‘Serial’: Jay says mosque leader may be mystery caller

Jay Wilds, the somewhat mysterious man who blew the whistle on Adnan Syed in the murder case that spawned the podcast “Serial,” has never heard the show.

That’s about the gist of the substance from The Intercept’s second installment of its interview with him.

Wilds was the chief witness for the prosecution in the case against Adnan Syed, who is serving a life term for murder in the death of his ex-girlfriend, Hae Min Lee.

He claimed he helped dispose of Lee’s body and claimed that Syed was motivated to kill her because she had recently broken up with him.

He didn’t talk on the record with reporter Sarah Koenig during the 12-episode “Serial” podcast, but in the first installment of the interview, he denied being the one to tip off the police about Syed.

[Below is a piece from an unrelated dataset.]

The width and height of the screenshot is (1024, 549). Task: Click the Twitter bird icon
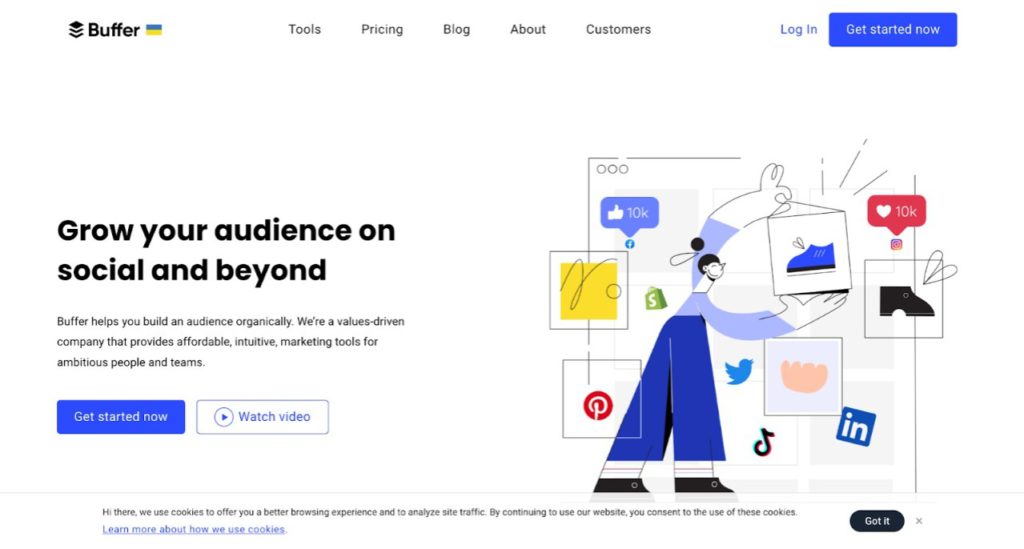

Who did? “Serial” fans might feel a let down after the first installment, which ended with the suggestion that Jay might know. But he’s guessing.

I know that during the grand jury there was a spiritual leader of the mosque – I don’t know how to pronounce his name. Something with a B [ed. note: We’ll refer to this person as Mr. B.]. He spoke with the police during the investigation. But when he was called to the grand jury, he pled the fifth [amendment, against self incrimination through testimony]. So that whatever he knew about Adnan, he knew that if he said it in court he could also be in trouble. [Ed. note: The Intercept confirmed with two sources that ‘Mr. B.’ did plead the fifth during the grand jury testimony.]

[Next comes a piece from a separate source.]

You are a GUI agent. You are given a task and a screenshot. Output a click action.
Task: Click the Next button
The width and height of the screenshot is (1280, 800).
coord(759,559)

I believe that Mr. B. had some information that we don’t have, possibly because he was a religious leader at the mosque, and Adnan talked to him like a priest taking a confession [Ed. note: this is Jay’s speculation we were not able to confirm if Mr. B served in a leadership or spiritual advisor role at the mosque]. I believe it’s possible that he’s the person who made the anonymous call to the police saying to check into Adnan.

In exchange for his testimony, Jay was given probation for his role in the murder.

During the series’ run, Reddit and a number of “Serial”-themed sites suggested Jay was more involved than he lets on, noting he changed his story to police.

In today’s interview he said Koenig didn’t reveal she was doing a podcast when she showed up at his home. But she comes off better than what you might have been led to believe on Twitter and Reddit. She didn’t cover up what she was up to, identifying herself as with “This American Life.”

At one point he asked her to leave, he said.

My wife took all our kids upstairs. And I think she started Googling Sarah and the other producer. I was downstairs and asked them if they had any business cards that said who they were. They said didn’t have any on them, and that she had to go out to her car and get one. When she came back with a card that didn’t even have her name on it, she apologized for bombarding us, and said that she felt bad that it made us uncomfortable, and that she was really sorry.

I asked hem to leave at this point because they were upsetting my wife and kids. But she said she was going to be around for another two days, and hopefully they could schedule another time to talk with me, and it wouldn’t be in our house. She kept saying, ‘It’s going to be in your interest to talk to me,’ and that just started to feel like a threat, like if I didn’t talk to her it was going to be bad news for me.

He says he hasn’t heard the podcast but he has been following the story on Reddit.

But on the whole, just as with the first portion of the three-part interview, Jay isn’t any more enlightening than what we already heard on “Serial.”